A nurse’s Facebook post about influenza is going viral – and so is the flu.
Amanda Bitz wrote a piece about the urgency of getting vaccinated against the flu that has been shared 81,000 times. Her message is worth repeating: “The flu shot is not always about you,” she wrote. “It’s about protecting those around you, who cannot always protect themselves.”
More than half the people in the United States don’t get an annual flu shot, which is absurd. Coming down with the flu is an inconvenience for some, a source of suffering and risk of death for others.
“Young children, women who are pregnant, people over the age of 65 and people with chronic health conditions like asthma, diabetes, heart disease or lung disease have a higher risk of developing severe flu complications,” Erie County Health Commissioner Dr. Gale Burstein said in a statement released last week.
Burstein and the Centers for Disease Control and Prevention strongly recommend getting the vaccine during October. Anyone 6 months of age or older is urged to be vaccinated, with few exceptions.

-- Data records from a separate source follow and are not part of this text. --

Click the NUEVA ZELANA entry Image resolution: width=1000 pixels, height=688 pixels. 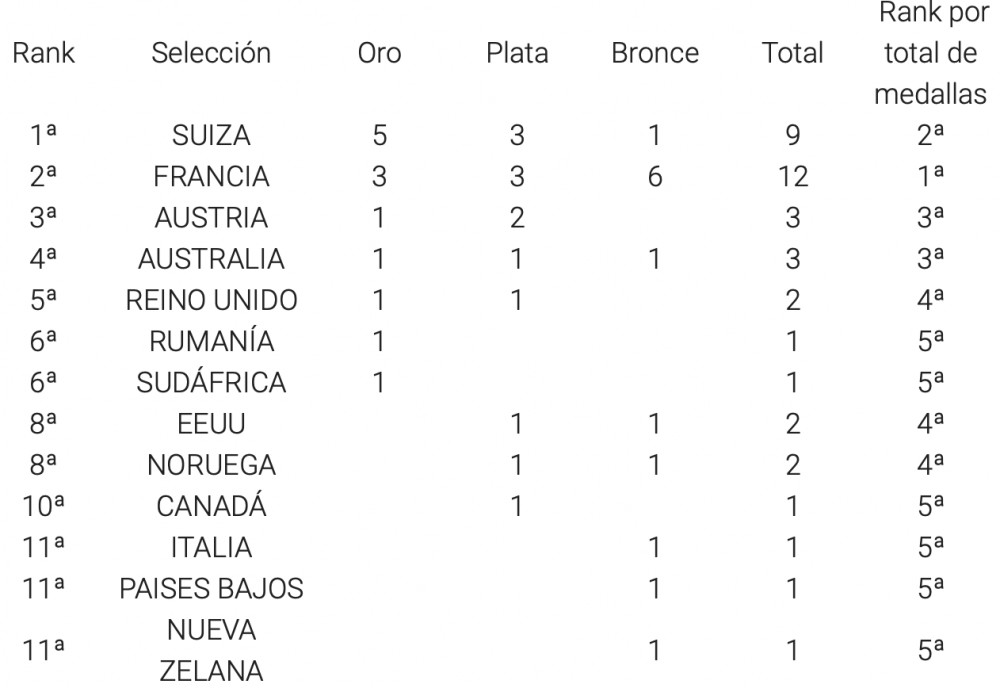(x=211, y=650)
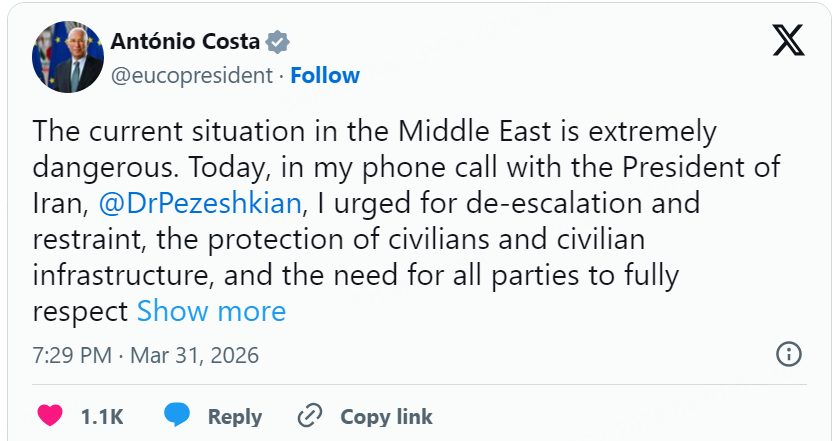
Task: Click the Reply text label
Action: 235,416
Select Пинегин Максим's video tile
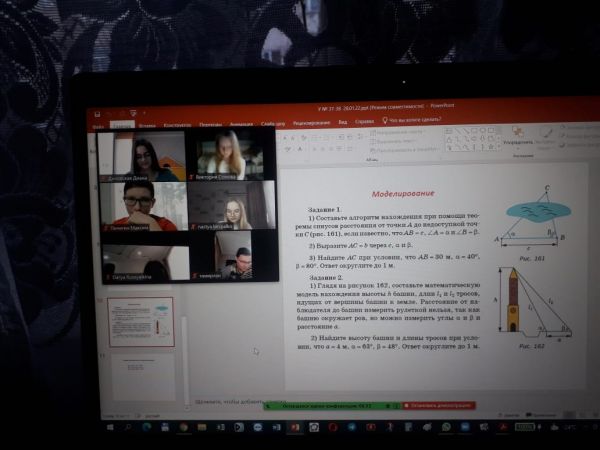 (x=143, y=205)
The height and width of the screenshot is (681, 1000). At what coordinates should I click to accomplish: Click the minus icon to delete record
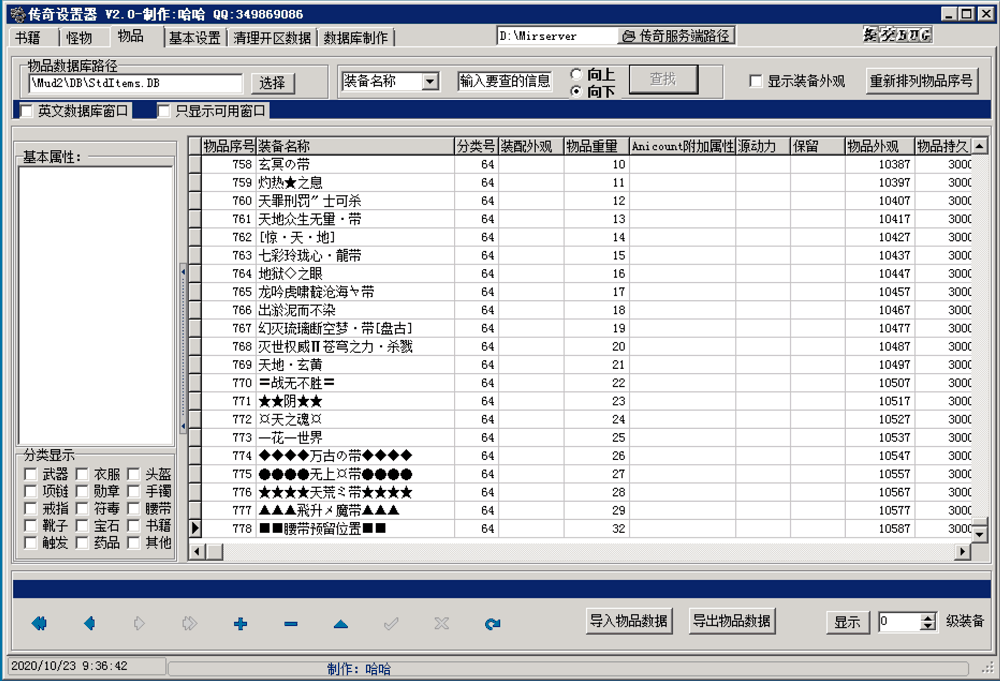pyautogui.click(x=290, y=623)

“Every year we see deaths because of flu and flu complications, and this vaccine will reduce your risk for getting the flu and also protect those around you who might not be able to get the vaccine because of their young age or a medical condition,” Burstein said.
Bitz, the Facebook author, put it in more vivid terms.
Getting vaccinated, Bitz wrote, is “for the grandparents, whose bodies are not what they used to be, and they just can’t kick an illness in the butt like when they were young. For the 30-year-old, with HIV or AIDS, who has a weakened immune system. For the 25-year-old mother of three who has cancer. She has absolutely zero immune system because of chemotherapy.”
Facebook, of course, can also turn into an unmediated slag heap of disinformation. The responses to Bitz’s post included anti-vaccine hokum – which is debunked by science – as well as some of the common myths about flu shots. One of the most widely held misbeliefs is that getting a flu shot can give you the flu. It’s not so. Some individuals may get mild symptoms resembling a cold after the shot, but the virus it uses is dead and cannot give anyone influenza.
It’s true that it’s possible to get the flu after getting the shot. The vaccine is not infallible and it cannot repel every possible strain of influenza that one may encounter. But the odds of getting sick with the flu are reduced after getting the vaccine, which is tailored to the most common strains in a given year.
Flu season begins in October and typically lasts into March. Last year influenza caused up to 61,200 deaths and up to 647,000 hospitalizations, according to the Centers for Disease Control and Prevention.
Are we really the “City of Good Neighbors” if we aren’t doing all we can to keep Buffalo and the region flu-free?
“I have been in the room as a patient has passed away, because of influenza,” Bitz wrote. “I have watched patients struggle to breathe, because of influenza. … Herd immunity is a thing. Influenza killing people is a thing. You getting the flu shot should be a thing.”